From the data that follows, print exactly the lines starting at the one containing "This screenshot has height=456, width=950." and ending at the one containing "Task: Open the User Guide link"; include both of them and nothing more.

[Data excerpts]
___

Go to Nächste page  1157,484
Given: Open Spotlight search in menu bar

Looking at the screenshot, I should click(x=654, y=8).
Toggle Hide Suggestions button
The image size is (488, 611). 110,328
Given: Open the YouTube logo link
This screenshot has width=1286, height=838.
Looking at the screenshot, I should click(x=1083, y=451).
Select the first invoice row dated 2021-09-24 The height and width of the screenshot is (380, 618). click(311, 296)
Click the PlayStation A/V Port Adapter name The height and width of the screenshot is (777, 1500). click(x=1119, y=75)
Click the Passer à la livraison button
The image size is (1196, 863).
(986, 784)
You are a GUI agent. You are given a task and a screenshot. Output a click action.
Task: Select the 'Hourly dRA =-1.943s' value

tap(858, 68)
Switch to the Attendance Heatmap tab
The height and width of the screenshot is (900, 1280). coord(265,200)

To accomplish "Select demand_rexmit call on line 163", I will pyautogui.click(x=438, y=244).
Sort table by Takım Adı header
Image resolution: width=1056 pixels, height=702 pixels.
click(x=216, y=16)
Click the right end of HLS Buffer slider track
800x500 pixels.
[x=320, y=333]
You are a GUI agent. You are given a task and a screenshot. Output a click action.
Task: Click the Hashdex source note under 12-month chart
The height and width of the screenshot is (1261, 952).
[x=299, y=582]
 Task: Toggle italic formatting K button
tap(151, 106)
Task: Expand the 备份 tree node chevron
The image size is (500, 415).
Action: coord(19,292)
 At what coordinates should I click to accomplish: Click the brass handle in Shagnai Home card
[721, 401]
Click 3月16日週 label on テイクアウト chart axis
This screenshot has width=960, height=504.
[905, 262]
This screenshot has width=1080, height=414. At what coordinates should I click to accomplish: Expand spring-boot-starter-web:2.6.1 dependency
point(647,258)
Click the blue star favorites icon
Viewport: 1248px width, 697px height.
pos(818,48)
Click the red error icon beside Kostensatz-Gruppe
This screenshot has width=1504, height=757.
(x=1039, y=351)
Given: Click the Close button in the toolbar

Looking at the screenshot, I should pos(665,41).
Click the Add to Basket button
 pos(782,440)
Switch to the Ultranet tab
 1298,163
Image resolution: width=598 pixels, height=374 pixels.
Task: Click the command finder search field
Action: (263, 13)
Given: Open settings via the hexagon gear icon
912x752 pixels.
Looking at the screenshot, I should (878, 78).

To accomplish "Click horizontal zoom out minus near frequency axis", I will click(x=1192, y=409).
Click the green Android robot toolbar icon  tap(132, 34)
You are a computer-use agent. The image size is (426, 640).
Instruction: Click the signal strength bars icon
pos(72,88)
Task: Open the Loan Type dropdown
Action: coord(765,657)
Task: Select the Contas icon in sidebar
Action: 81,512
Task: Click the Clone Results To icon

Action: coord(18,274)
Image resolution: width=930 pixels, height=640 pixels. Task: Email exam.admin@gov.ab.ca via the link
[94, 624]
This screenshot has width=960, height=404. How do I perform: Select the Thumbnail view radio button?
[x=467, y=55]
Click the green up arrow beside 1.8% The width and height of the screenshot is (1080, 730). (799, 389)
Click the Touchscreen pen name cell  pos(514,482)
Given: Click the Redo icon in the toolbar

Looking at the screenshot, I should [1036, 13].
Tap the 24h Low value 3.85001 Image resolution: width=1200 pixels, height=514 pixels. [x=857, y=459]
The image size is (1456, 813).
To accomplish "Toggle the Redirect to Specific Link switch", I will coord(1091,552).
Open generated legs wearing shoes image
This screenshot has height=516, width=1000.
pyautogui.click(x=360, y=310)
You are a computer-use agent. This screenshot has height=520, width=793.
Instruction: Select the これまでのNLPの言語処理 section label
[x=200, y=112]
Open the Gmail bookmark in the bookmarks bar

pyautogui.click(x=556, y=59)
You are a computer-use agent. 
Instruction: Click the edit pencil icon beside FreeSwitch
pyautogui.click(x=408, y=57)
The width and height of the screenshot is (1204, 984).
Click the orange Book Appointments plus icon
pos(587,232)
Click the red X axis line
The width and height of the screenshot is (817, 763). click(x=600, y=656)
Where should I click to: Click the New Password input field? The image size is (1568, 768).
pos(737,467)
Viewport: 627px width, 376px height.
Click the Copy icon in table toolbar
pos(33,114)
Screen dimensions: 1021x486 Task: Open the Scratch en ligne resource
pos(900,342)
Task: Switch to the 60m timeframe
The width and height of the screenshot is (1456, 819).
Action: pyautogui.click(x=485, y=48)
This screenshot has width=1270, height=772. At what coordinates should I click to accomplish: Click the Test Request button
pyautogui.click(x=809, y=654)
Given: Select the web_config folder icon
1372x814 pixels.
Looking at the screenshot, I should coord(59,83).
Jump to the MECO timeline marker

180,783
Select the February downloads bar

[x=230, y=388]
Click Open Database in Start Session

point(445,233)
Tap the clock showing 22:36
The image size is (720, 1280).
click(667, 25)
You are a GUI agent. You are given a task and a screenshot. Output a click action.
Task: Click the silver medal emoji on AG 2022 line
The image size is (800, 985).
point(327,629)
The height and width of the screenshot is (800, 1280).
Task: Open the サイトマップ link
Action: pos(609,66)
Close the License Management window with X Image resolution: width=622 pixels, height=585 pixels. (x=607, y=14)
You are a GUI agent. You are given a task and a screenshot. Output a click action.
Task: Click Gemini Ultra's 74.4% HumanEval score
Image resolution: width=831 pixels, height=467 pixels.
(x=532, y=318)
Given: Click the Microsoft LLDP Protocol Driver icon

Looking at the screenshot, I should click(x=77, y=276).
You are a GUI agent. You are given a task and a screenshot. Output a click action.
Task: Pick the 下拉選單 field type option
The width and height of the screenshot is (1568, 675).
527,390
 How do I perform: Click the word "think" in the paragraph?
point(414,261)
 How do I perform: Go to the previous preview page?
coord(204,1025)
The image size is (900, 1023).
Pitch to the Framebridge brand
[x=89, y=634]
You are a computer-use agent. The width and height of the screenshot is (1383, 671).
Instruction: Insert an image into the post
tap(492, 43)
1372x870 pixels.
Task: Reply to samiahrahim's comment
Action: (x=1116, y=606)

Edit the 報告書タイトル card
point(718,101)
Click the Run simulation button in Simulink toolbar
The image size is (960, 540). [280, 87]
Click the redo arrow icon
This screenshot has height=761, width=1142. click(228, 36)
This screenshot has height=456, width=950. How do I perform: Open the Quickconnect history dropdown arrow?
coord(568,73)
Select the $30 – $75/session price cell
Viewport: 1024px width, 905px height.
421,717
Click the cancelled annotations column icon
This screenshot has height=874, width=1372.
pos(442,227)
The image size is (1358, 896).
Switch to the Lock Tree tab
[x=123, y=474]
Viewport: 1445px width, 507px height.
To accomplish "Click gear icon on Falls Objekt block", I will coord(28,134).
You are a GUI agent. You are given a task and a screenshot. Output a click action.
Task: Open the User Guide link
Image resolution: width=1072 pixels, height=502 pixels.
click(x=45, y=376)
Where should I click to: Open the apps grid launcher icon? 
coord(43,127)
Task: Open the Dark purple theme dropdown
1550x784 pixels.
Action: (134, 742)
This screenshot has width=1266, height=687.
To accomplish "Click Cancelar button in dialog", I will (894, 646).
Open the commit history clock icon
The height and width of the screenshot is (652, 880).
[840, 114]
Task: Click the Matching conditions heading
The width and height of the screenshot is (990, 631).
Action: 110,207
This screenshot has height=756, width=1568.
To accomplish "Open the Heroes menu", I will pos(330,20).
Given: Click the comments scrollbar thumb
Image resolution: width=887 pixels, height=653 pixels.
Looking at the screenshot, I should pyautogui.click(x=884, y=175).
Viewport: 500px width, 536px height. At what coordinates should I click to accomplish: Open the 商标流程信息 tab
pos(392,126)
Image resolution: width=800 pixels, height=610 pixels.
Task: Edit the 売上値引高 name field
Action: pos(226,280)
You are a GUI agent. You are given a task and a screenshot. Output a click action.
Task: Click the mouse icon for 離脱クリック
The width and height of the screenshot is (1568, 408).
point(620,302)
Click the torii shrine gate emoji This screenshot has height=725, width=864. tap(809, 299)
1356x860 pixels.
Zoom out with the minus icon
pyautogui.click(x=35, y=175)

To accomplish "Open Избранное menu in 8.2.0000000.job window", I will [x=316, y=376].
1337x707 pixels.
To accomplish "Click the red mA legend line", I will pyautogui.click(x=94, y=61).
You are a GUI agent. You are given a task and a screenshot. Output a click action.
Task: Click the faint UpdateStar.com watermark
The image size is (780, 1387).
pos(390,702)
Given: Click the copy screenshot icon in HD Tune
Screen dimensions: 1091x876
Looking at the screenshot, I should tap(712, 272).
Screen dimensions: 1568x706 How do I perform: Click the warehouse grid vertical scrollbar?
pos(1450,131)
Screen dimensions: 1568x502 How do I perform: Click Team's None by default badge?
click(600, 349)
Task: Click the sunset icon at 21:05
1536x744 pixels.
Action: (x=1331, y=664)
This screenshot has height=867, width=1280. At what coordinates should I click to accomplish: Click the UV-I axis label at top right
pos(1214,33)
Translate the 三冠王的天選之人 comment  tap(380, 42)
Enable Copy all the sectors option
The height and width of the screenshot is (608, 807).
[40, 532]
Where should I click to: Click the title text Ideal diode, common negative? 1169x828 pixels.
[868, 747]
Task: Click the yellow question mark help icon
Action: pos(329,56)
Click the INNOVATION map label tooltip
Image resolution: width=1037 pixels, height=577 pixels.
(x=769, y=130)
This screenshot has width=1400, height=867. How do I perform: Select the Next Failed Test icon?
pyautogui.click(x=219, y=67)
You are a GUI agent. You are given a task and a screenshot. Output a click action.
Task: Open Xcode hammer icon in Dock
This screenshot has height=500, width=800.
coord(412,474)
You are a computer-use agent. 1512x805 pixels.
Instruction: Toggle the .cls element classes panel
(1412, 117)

___

> **TASK ANSWER**:
This screenshot has height=456, width=950. How do I perform: Open the Quickconnect history dropdown arrow?
coord(568,73)
Select the $30 – $75/session price cell
Viewport: 1024px width, 905px height.
421,717
Click the cancelled annotations column icon
This screenshot has height=874, width=1372.
pos(442,227)
The image size is (1358, 896).
Switch to the Lock Tree tab
[x=123, y=474]
Viewport: 1445px width, 507px height.
To accomplish "Click gear icon on Falls Objekt block", I will coord(28,134).
You are a GUI agent. You are given a task and a screenshot. Output a click action.
Task: Open the User Guide link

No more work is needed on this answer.